§ Your task
Each line of the records has to be copied exactly, though the pictures must be left out.

Collected data entries:

# # #

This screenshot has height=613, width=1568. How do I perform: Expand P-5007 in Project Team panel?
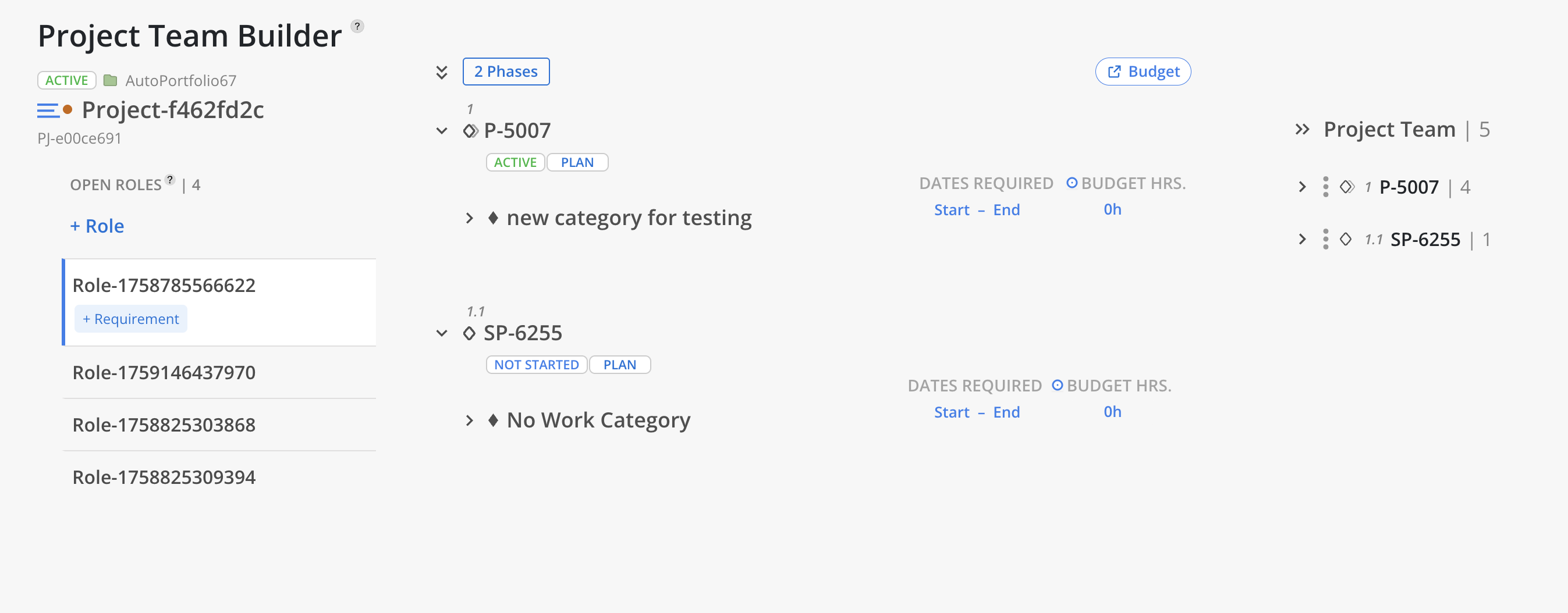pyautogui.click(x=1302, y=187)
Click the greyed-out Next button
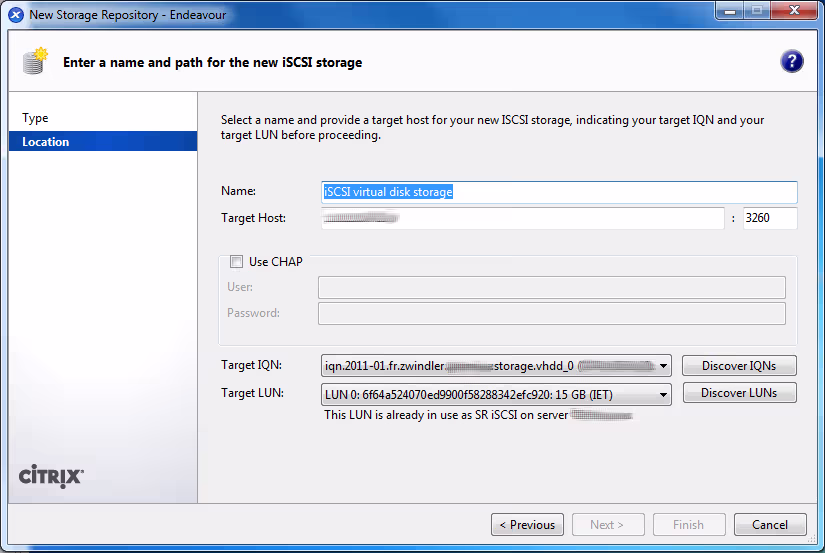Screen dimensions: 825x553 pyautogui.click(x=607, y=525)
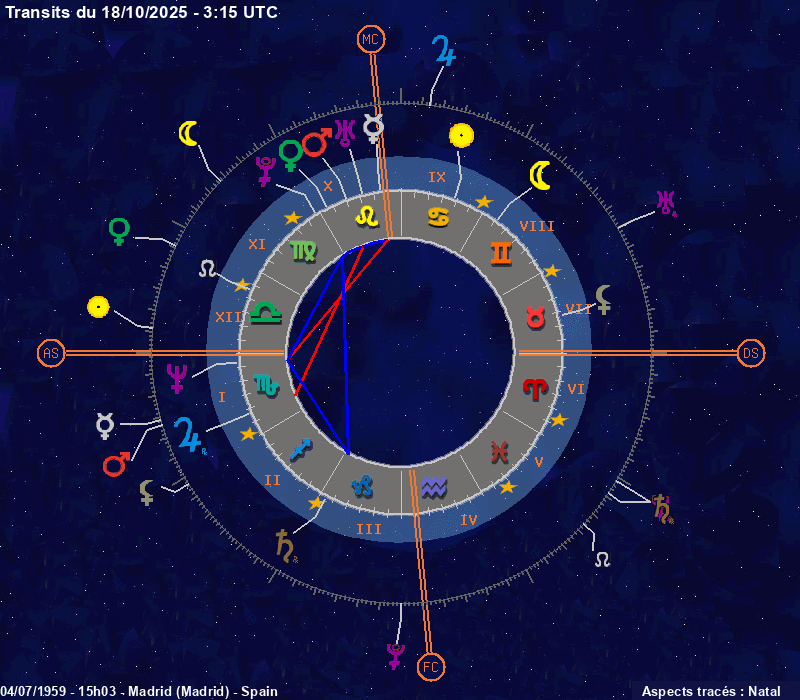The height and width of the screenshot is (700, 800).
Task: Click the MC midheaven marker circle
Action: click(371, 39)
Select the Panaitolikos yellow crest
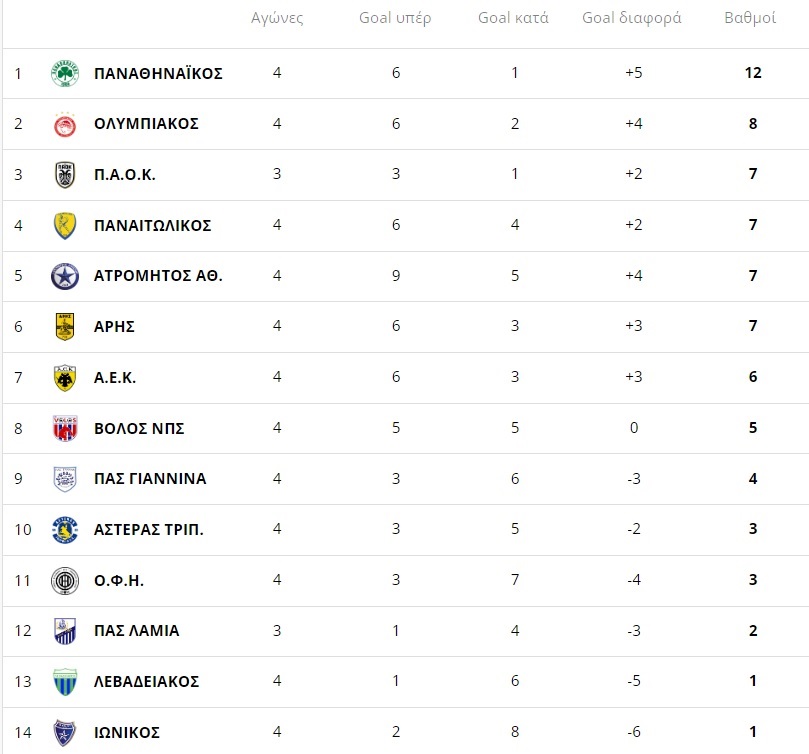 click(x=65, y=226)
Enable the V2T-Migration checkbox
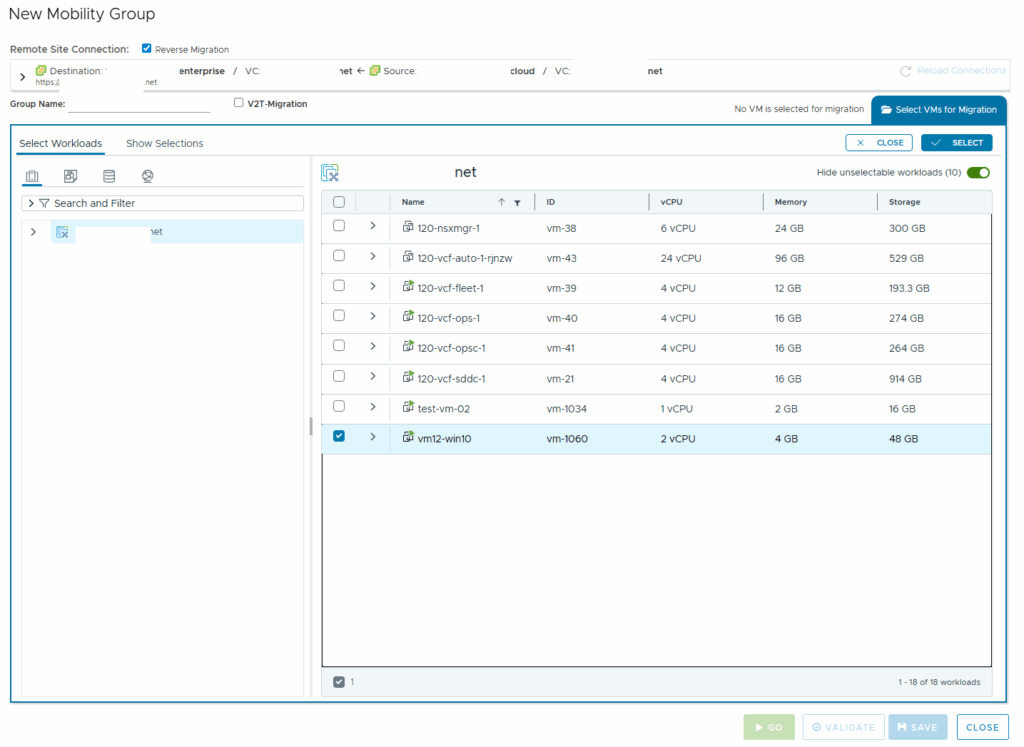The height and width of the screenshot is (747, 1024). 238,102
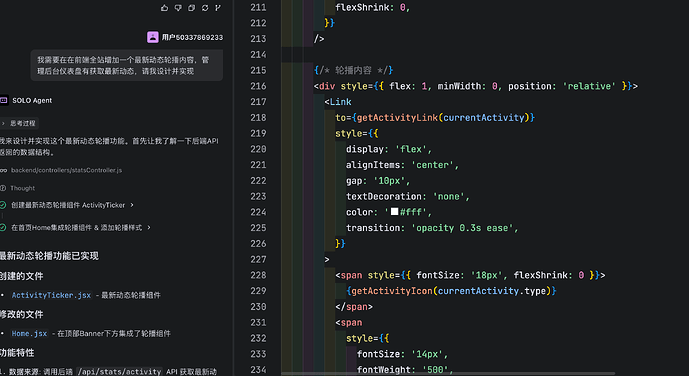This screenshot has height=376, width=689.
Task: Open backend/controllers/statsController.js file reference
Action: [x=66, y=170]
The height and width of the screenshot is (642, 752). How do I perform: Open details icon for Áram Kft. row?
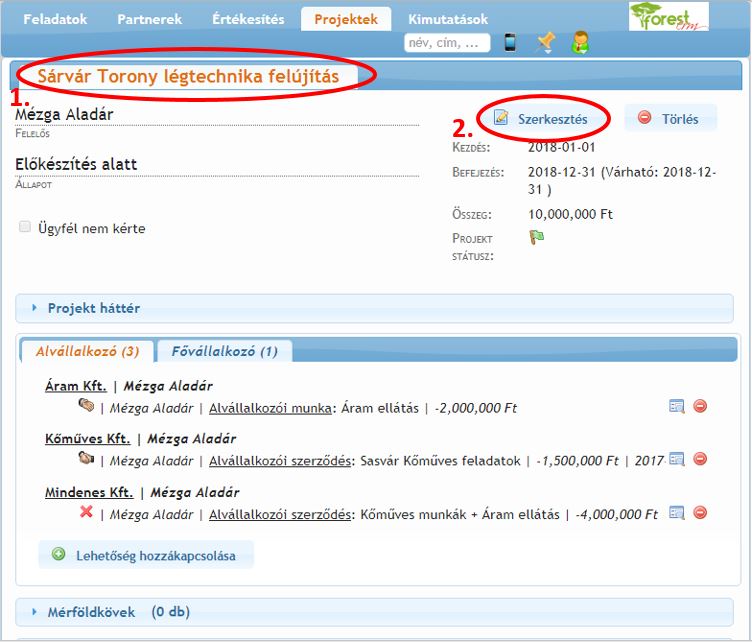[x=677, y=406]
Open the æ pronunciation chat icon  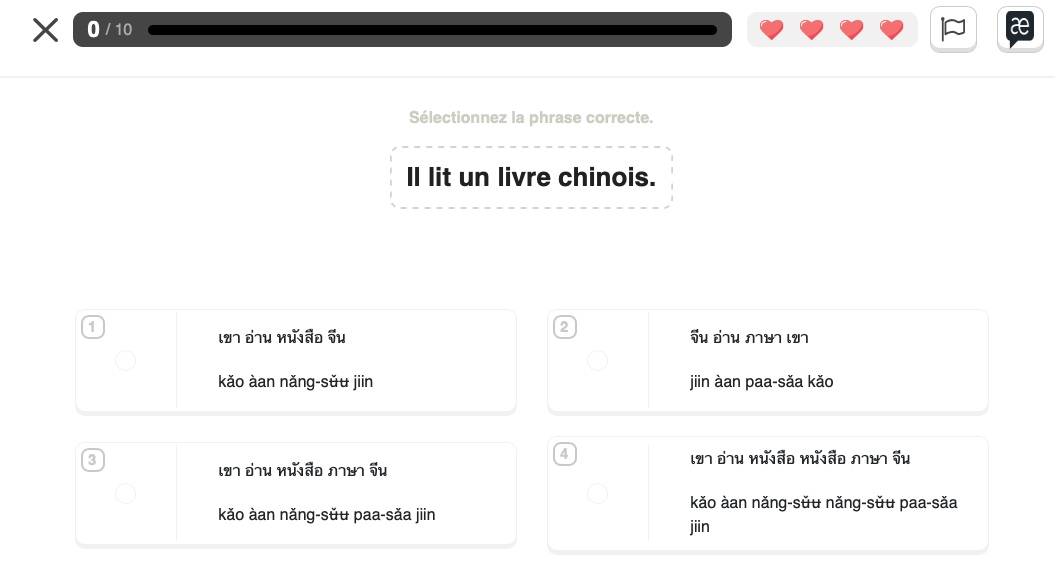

# # #

§ Answer to the exercise
This screenshot has height=613, width=1568. How do I perform: Expand P-5007 in Project Team panel?
pyautogui.click(x=1302, y=187)
Click the greyed-out Next button
Screen dimensions: 825x553 pyautogui.click(x=607, y=525)
The height and width of the screenshot is (700, 800).
Task: Click the MC midheaven marker circle
Action: click(371, 39)
Select the Panaitolikos yellow crest
 click(x=65, y=226)
Enable the V2T-Migration checkbox
The height and width of the screenshot is (747, 1024). 238,102
This screenshot has height=376, width=689.
Task: Open backend/controllers/statsController.js file reference
Action: [x=66, y=170]
The height and width of the screenshot is (642, 752). How do I perform: Open details icon for Áram Kft. row?
[x=677, y=406]
Open the æ pronunciation chat icon  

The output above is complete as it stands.